=== TEXTE AFFICHÉ ===
Le 17 décembre dernier, on apprenait que 27 députés avaient déposé une proposition de modification de la loi santé concernant les produits du vapotage. De quoi s’agit-il au juste ?
Pour une règlementation adaptée
La proposition n° 2515 a donc été déposée au président de l’Assemblée Nationale le 17 décembre 2019. Manifestement, les 27 députés sus-cités souhaitent revoir la réglementation en vigueur afin de donner un cadre plus adapté concernant le vapotage. Le préambule semble clair :
Sans tabac, ni combustion, le vapotage produit 95 % d’émissions nocives en moins que le tabac traditionnel. Il a déjà aidé près de deux millions de Français à réduire leur consommation de tabac et a même permis à 41 % d’entre eux d’arrêter de fumer […] Il importe ainsi de créer un cadre juridique et réglementaire pertinent pour le vapotage. D’une part pour protéger les consommateurs. D’autre part pour compléter la lutte contre le tabac, qui nécessite d’être prise en compte dans sa globalité […]
http://www.assemblee-nationale.fr/15/propositions/pion2515.asp
Les députés semblent avoir compris (enfin) le potentiel de la vape dans la réduction des risques du tabac fumé. Ils souhaitent apporter un cadre juridique clair visant à permettre un développement responsable de la vape en France, à l’instar de certains de nos voisins (UK au hasard).
Tout cela nous paraît plutôt pas mal, mais …
De quoi s’agit-il ?
=== ENTRÉES ===
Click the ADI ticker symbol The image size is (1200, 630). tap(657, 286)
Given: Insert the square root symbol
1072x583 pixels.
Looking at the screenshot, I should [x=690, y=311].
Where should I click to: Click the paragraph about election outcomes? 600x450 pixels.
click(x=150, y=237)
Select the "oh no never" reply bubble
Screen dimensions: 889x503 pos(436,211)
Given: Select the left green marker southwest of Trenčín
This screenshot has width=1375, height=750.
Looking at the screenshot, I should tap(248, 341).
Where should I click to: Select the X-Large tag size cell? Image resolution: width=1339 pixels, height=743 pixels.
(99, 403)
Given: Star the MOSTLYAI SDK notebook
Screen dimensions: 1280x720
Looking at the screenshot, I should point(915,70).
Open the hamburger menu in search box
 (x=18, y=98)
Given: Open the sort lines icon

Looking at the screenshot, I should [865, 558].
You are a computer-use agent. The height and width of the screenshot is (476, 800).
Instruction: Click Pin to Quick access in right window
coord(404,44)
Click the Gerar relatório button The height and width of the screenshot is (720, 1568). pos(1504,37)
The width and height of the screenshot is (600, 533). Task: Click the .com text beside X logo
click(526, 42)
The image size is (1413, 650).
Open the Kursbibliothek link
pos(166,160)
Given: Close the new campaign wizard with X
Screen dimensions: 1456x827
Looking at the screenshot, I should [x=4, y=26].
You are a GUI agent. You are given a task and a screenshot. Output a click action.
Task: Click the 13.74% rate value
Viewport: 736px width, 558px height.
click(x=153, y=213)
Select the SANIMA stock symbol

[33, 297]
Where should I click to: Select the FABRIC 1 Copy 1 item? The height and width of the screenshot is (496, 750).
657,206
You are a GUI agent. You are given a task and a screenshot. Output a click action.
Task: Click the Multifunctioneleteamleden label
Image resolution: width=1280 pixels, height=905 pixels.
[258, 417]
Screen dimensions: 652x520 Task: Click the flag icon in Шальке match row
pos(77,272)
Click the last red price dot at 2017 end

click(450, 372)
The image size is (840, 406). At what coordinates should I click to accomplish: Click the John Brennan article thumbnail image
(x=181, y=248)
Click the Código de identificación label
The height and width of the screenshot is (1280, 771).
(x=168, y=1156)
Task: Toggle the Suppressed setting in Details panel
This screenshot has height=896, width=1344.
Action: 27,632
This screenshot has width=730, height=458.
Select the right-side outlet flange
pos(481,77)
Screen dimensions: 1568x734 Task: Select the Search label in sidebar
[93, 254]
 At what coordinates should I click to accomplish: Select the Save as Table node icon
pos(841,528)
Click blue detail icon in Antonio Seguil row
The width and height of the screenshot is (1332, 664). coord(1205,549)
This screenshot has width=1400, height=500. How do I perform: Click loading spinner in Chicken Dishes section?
===
CONSIGNES
**a.** Résumez en deux phrases le texte sur la proposition de loi relative au vapotage.
**b.** Poursuivez le texte sur la proposition de loi relative au vapotage à partir de sa dernière phrase.

RÉPONSES ATTENDUES
**a.** Le 17 décembre 2019, 27 députés ont déposé auprès du président de l'Assemblée nationale la proposition n° 2515, qui vise à modifier la loi santé afin de donner au vapotage un cadre réglementaire plus adapté. Son préambule avance que le vapotage produit 95 % d'émissions nocives en moins que le tabac et a aidé près de deux millions de Français à réduire leur consommation, et les députés veulent un cadre juridique clair permettant un développement responsable de la vape en France, à l'instar de certains pays voisins.

**b.**
Le texte s’appelle proposition de loi, mais en fait, il s’agit plutôt de modifications des textes existants. Dans le préambule, il y a quelque chose qui a attiré notre attention.
Les députés estiment notamment que la sécurité des e-liquides à vapoter n’est pas homogène. Ce que cette proposition allègue, en gros, c’est que les liquides non-nicotinés ne sont pas soumis aux mêmes règles que les e-liquides nicotinés.
Dans le chapitre suivant, il est évoqué le manque de visibilité et d’informations aux consommateurs vapoteur. Il est clair que les évènements américains de l’été sont à l’origine de cette proposition.
Le texte intégral, c’est ici.
Les propositions
Premièrement, le titre des chapitres de la loi santé ne s’appelle plus : « Dispositions générales », mais « Dispositions Communes ».
Ensuite, c’est une réorganisation des articles. Jusque là, rien de notable.
Là où ça devient intéressant, c’est que le terme « contenant de la nicotine » est totalement supprimé de tous les articles.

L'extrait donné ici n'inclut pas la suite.